What, therefore, can we say with certainty? Only that finally, in 1945, in the dust and heat of the Pisan summer, two writers are united by the symbolic vision of grass that is 'nowhere out of place', that can grow calmly in the most unexpected places – a church roof in Siena, the weirs in Ballisodare – grass that represents a quiet, serene existence above the turbulent waters of the everyday, the Platonic nous; the survivor full of self-knowledge and regret.
She bid me take life easy, as the grass grows on the weirs;
But I was young and foolish, and now am full of tears.
What must the restless survivor in the Pisan prison camp have thought of that? The thought stayed with him. Towards the end of his life, among the last lines he ever published, he wrote: 'That I lost my center / fighting the world' [117:802]. Consiros.
References
- ^ William Butler Yeats (1865-1939), Reveries Over Childhood and Youth, London, 1916, p13f.
-
^
Alexander Norman Jeffares, A Commentary on the Collected Poems of W.B. Yeats, Stanford University Press, 1968, p. 14f.
Jeffares researches the folk-song predecessors for the first verse of Yeats' poem thoroughly. These predecessors are mildly interesting because they show what Yeats might have taken over. But if we believe Yeats' statement that he started with an oral basis, 'three lines imperfectly remembered by an old peasant woman' – and we have no reason not to – the exact texts of the predecessors are really only of academic interest. Yeats' poem is what it is. - ^ 'Down by the Salley Gardens' in Crossways (1889) in Collected Poems, Macmillan, London, 1965, p. 22f.
- ^ All the references to The Cantos take the form [canto number:page number] and relate to The Cantos of Ezra Pound, Faber and Faber, London, 1975.
- ^ Ezra Pound, Confucian Analects, Peter Owen, London 1979 (1956), p.39.
- ^ Some initial steps in the explication of this section were undertaken by my friend Walter Baumann in his book Roses from the Steel Dust, Orono, Maine, 2000, p. 136f.
-
^
A good and comprehensive review of Pound's Neoplatonism can be found in Peter Th.
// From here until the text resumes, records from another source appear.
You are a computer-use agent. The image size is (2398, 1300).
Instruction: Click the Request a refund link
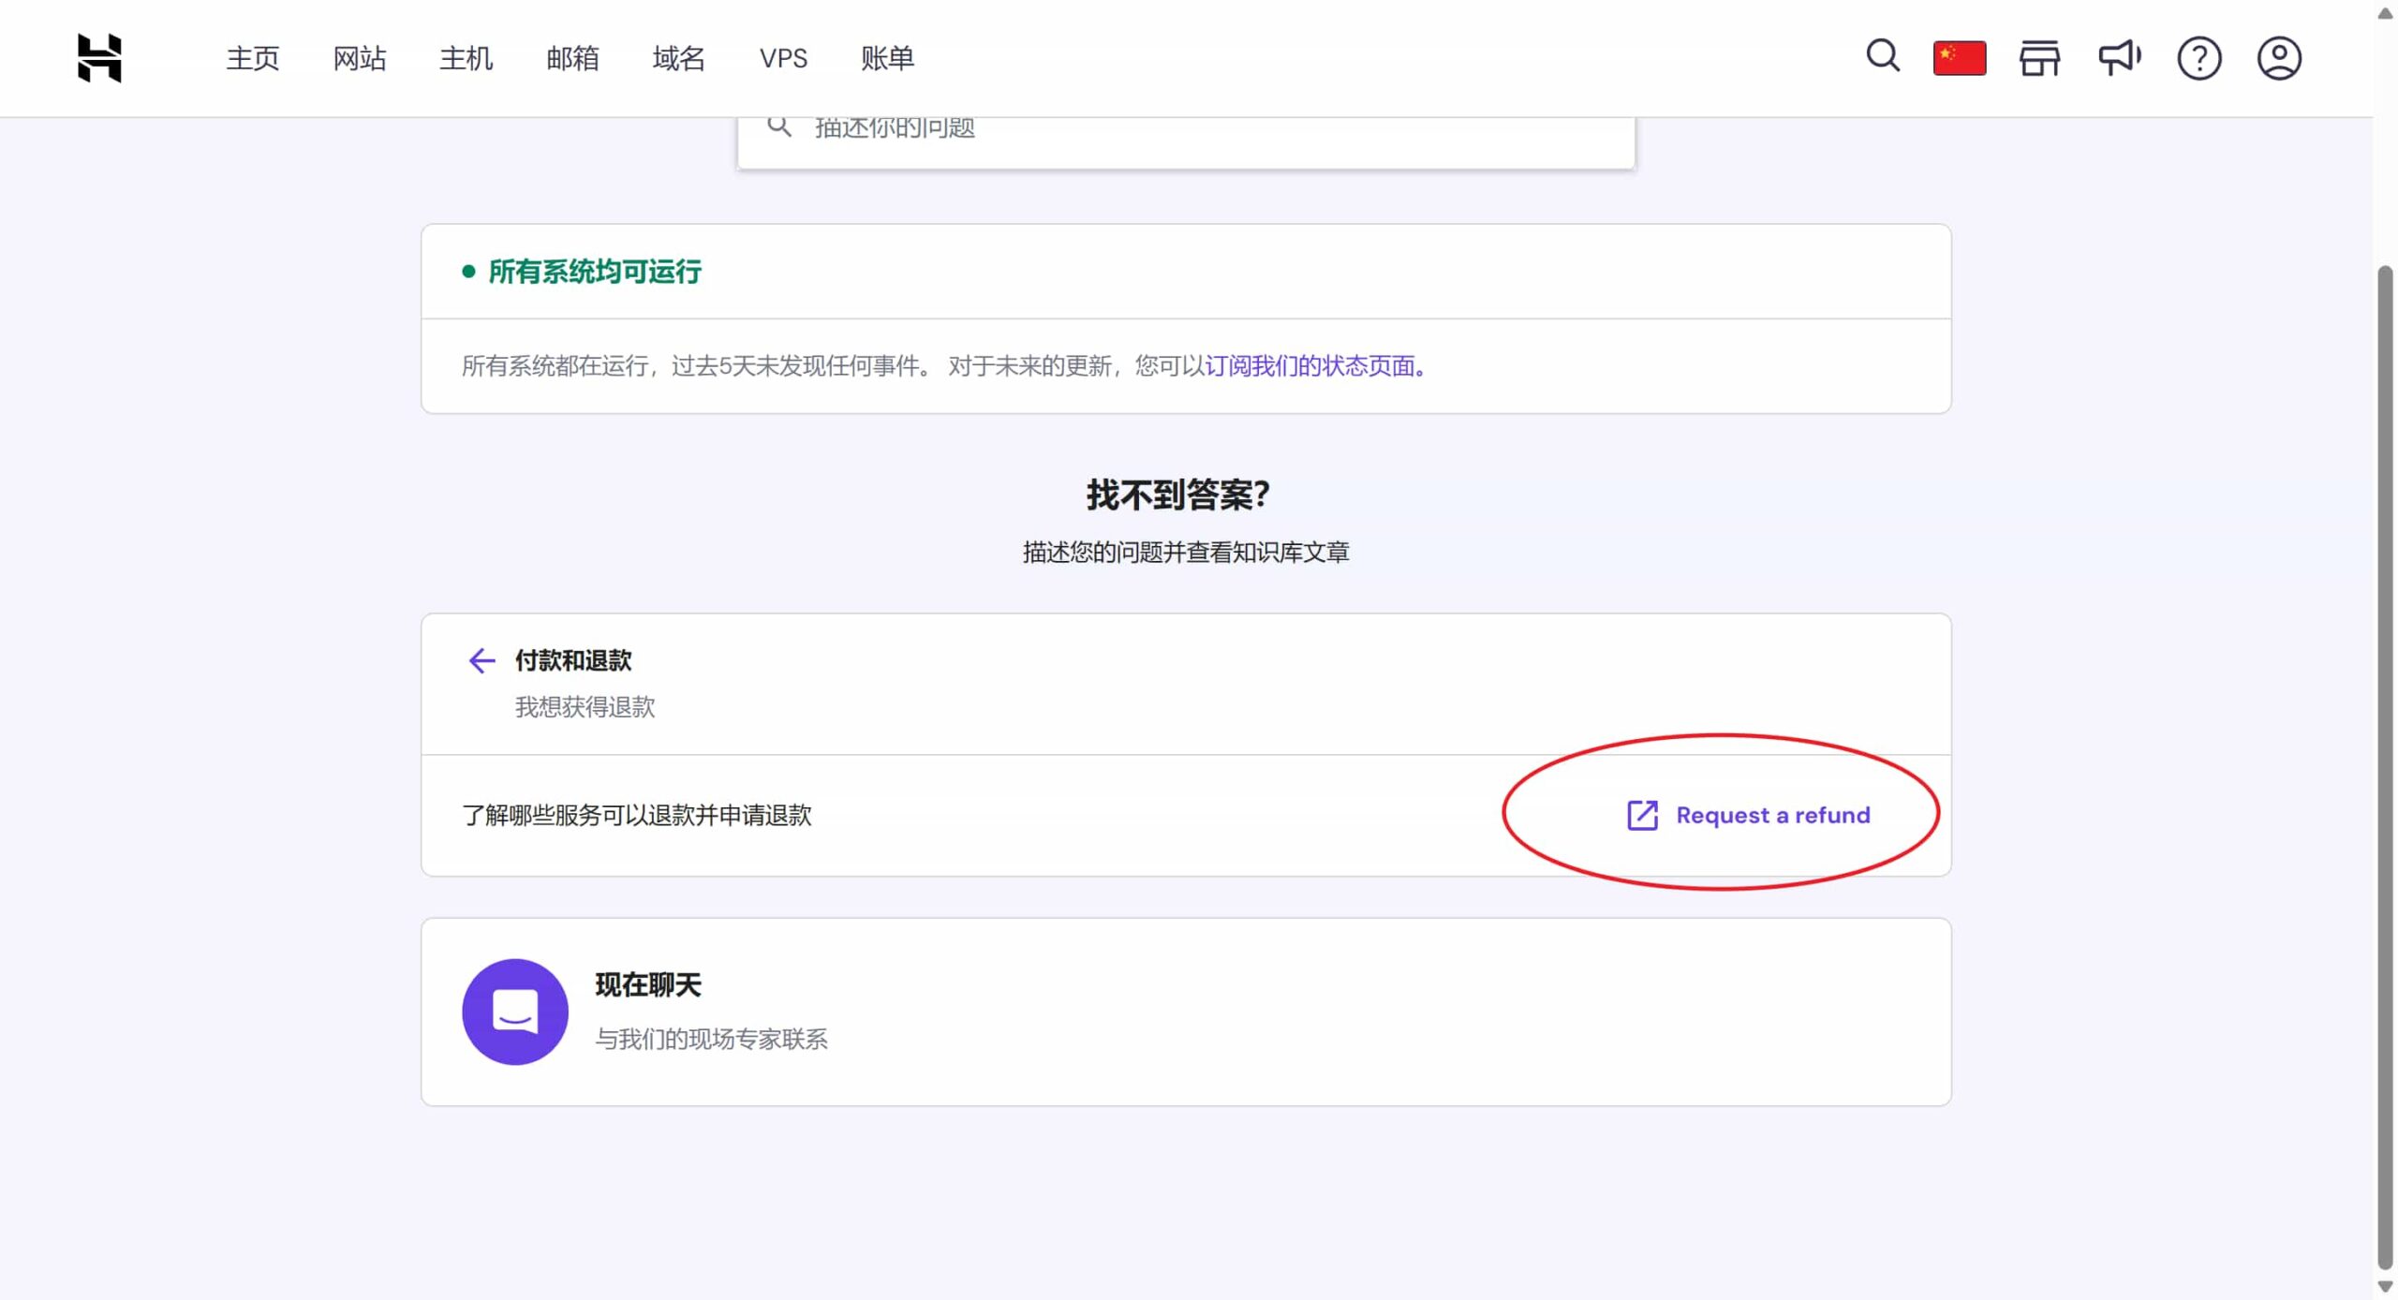pyautogui.click(x=1772, y=815)
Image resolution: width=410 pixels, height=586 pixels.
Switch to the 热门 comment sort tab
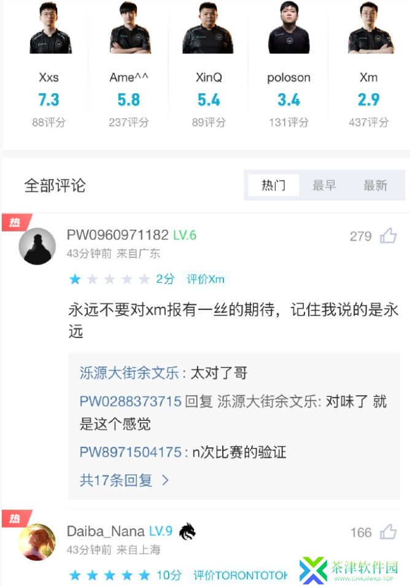click(273, 185)
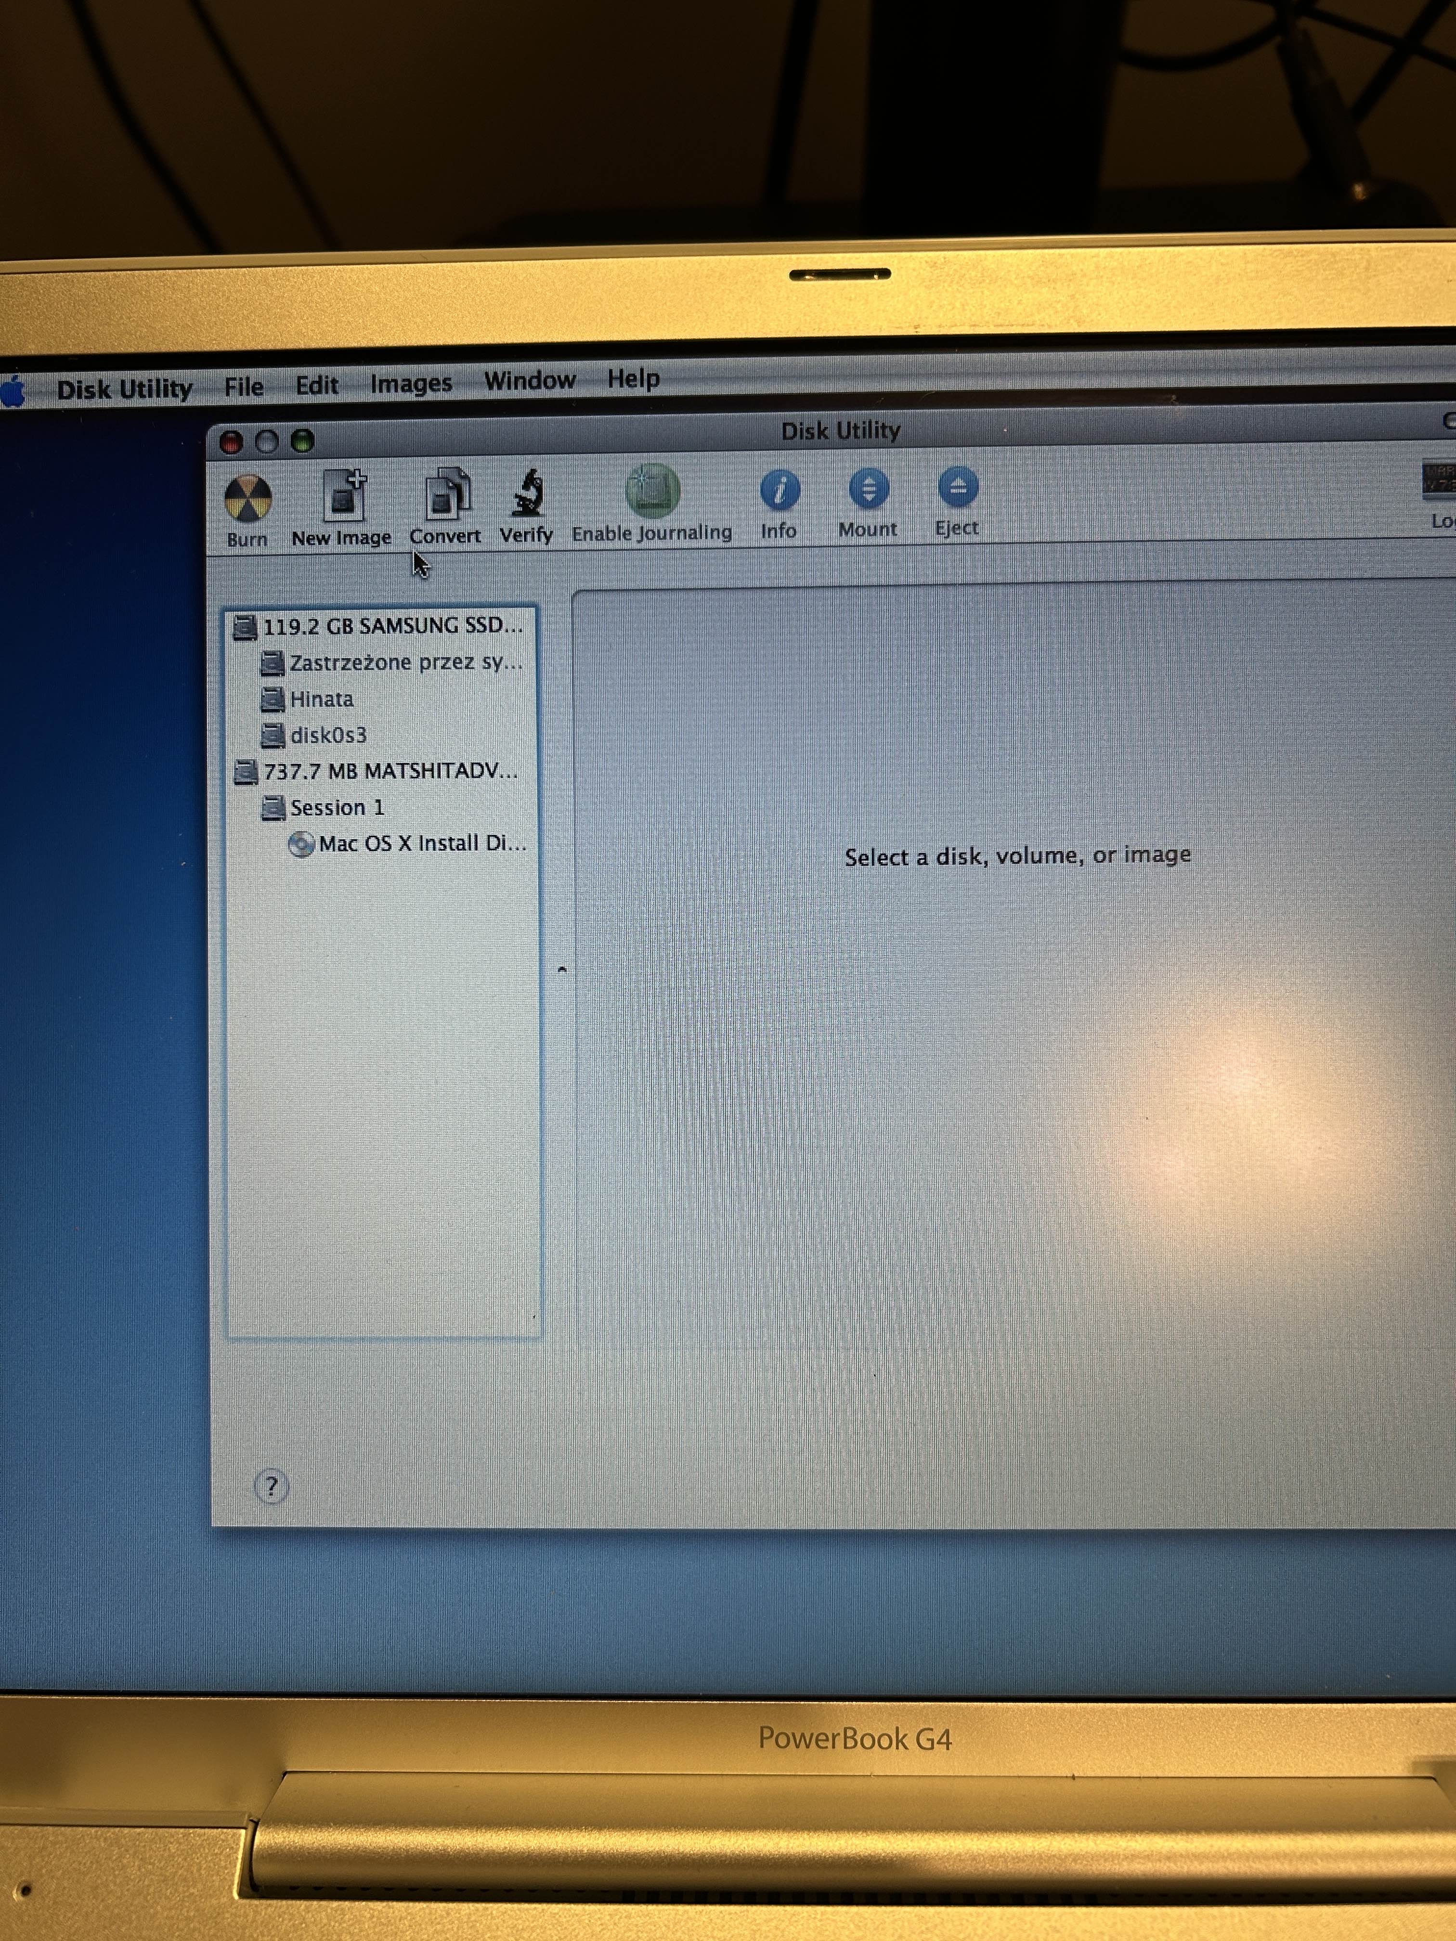This screenshot has height=1941, width=1456.
Task: Select the 737.7 MB MATSHITA drive
Action: coord(389,771)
M.G. Liebregts, Ezra Pound and Neoplatonism, Fairleigh Dickinson Univ. Press, Madison, 2004.
Yeats' Platonism, much more on show, has been thoroughly explored. A brief account – although by no means the last word on the subject – can be found in Brian Arkins, 'Yeats and Platonism' in Platonism and the English Imagination, Cambridge University Press, 1994, p. 279-289.